Por isso mesmo, julgo o episódio como importantíssimo à televisão, no sentido de trazer a oportunidade de que empresas como a Globo revisem a execução de suas políticas internas, pois o que a reportagem mostra é um caminho tortuoso para que a denúncia de Dani Calabresa fosse levada a sério – o que só ocorreu, de fato, com a divulgação na imprensa. Além disso, espera-se que sirva para lidar com o assunto do assédio de forma mais séria, promovendo melhorias nas formas com que as mulheres são tratadas na televisão – tanto na tela quanto nos bastidores. Alguns episódios recentes mostram que o constrangimento às mulheres dentro das emissoras é recorrente. Cito, como exemplos, a denúncia de uma figurinista da Globo contra o ator José Mayer, o desrespeito com Simony durante uma cobertura no Carnaval na Rede TV!, o chute dado por Ratinho em sua assistente Milene Pavorô e a humilhação sofrida por Rita Cadillac no Programa do Porchat.

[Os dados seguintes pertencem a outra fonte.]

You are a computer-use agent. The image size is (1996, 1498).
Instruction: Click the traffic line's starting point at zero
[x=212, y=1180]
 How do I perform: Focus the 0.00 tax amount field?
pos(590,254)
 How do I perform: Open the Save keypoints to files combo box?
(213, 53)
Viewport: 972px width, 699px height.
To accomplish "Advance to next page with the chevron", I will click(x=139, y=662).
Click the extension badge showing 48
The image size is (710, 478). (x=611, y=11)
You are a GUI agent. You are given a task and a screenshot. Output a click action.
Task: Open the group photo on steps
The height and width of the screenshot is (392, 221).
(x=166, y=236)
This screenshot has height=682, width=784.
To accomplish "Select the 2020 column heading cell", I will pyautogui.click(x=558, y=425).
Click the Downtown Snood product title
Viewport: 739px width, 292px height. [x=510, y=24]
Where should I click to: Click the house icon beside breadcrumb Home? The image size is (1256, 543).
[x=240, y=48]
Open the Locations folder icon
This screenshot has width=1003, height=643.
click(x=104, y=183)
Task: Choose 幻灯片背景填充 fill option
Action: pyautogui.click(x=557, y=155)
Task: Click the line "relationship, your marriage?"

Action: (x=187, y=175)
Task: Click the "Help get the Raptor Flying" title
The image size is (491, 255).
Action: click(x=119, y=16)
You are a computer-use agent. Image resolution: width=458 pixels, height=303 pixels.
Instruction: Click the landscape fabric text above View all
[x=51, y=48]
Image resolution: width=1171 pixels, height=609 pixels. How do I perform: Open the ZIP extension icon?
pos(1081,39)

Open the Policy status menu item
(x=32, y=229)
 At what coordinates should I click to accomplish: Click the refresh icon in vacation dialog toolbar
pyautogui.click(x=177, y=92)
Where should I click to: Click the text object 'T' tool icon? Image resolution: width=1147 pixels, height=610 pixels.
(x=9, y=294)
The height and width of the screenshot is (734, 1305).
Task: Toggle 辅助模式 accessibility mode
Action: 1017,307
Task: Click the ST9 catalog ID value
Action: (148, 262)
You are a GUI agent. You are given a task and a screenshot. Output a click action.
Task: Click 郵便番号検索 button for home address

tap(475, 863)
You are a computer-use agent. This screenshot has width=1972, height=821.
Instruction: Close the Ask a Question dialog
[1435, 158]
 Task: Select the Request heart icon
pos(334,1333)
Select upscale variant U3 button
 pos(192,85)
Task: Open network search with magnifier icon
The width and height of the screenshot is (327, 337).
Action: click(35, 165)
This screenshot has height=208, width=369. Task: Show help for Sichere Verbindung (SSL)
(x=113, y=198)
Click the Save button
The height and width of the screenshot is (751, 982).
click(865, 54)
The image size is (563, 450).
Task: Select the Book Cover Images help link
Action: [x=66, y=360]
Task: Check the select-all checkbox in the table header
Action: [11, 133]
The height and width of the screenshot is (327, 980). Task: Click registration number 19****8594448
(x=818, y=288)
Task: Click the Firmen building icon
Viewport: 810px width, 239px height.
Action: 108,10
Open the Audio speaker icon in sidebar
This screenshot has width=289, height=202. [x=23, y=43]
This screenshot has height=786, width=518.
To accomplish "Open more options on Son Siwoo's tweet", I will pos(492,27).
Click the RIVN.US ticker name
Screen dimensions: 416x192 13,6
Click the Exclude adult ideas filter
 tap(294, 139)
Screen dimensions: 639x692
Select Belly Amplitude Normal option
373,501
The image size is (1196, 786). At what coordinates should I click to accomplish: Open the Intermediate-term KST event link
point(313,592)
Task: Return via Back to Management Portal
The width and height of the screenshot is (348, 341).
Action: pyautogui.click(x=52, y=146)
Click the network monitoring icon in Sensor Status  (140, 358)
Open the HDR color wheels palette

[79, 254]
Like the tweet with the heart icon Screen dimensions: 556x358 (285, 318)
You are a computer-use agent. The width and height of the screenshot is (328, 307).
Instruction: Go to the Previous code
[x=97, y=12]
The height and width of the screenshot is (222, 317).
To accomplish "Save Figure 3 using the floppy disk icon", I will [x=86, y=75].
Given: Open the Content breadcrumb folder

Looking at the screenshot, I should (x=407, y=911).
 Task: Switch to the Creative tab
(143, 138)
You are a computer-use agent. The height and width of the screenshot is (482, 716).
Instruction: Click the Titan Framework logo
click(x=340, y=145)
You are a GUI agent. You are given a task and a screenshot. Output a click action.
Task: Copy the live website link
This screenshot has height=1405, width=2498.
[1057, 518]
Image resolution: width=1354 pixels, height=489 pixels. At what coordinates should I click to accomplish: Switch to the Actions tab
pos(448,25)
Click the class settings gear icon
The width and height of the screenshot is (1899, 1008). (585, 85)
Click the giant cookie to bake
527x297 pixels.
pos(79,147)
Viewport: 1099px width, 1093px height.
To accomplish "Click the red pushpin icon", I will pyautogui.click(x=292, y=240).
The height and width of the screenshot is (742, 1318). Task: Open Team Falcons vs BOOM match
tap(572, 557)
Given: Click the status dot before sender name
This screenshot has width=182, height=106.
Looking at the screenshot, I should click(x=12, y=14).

Recentemente, em uma live no canal da atriz Maria Zilda Bethlem, o ator Oscar Magrini mencionou um conselho que teria recebido no começo de sua carreira, da atriz veterana Cleyde Yácones. Ela teria dito que para ingressar na Globo teria que “participar do quartinho do PC”, referência a um suposto quarto onde ocorreria relações sexuais e uso de drogas. Trata-se de outra forma de se referir aos chamados “testes de sofá”, que dizem respeito à prática (supostamente, muito comum nos ambientes artísticos – pelo menos em outras épocas) de “troca” de favores sexuais por oportunidades na TV ou cinema.
Se o tal “quartinho do PC” hoje soa escandaloso, é porque muita coisa mudou desde então. Esta tônica do “descompasso” é o argumento presente na única entrevista concedida por Marcius Melhem até o momento para Mauricio Stycer e Dolores Orosco, no portal UOL. Na entrevista, ele se assume como “homem tóxico” e se desculpa por “comportamentos, atitudes que não cabem mais”. Em uma espécie de ato falho, o humorista deixa entender que estas atitudes abusivas um dia “couberam” aos homens – tal como o teste de sofá metafórico ao qual, a confiar na reportagem, ele submetia suas funcionárias.
Em suma, foi preciso sacrificar toda uma parte da melhor programação de humor das últimas décadas na TV para que, por fim, alguma atitude fosse tomada para que uma mulher recebesse algum acolhimento após ter sido violada pelo seu chefe. Pode parecer radical, mas se servir para que se dê um passo a mais rumo ao fim de uma cultura de abuso contra as mulheres, será de grande valia.